Extracted data ->
=== Section Start ===

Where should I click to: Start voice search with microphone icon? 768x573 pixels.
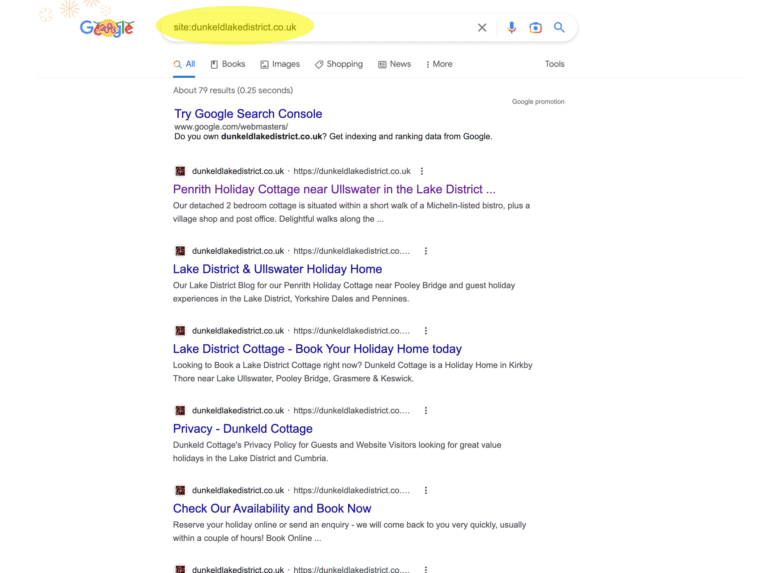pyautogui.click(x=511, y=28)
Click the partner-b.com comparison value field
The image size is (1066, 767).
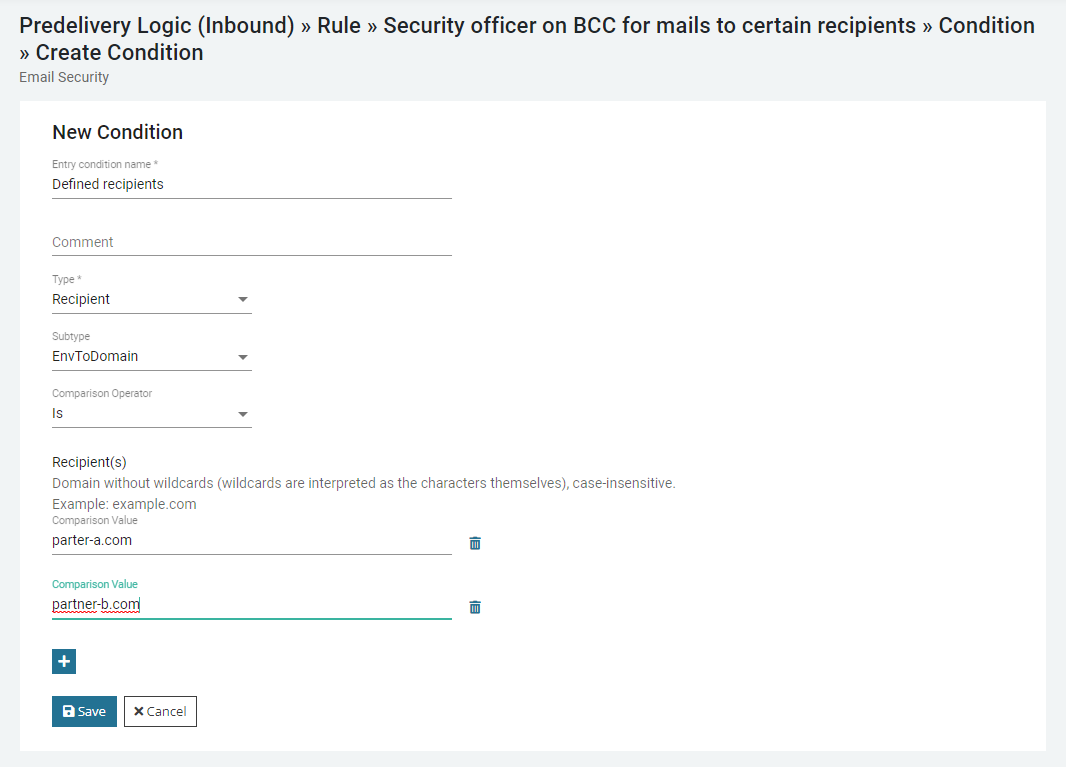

=== Section End ===
=== Section Start ===

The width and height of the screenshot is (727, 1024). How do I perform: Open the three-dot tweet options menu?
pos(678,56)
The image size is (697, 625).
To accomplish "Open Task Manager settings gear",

=== Section End ===

Task to carry out -> What you return should be exactly the lines above, starting at the one with "The width and" and ending at the one with "Task Manager settings", and nothing else.

Output ->
The width and height of the screenshot is (727, 1024). How do I perform: Open the three-dot tweet options menu?
pos(678,56)
The image size is (697, 625).
To accomplish "Open Task Manager settings gear",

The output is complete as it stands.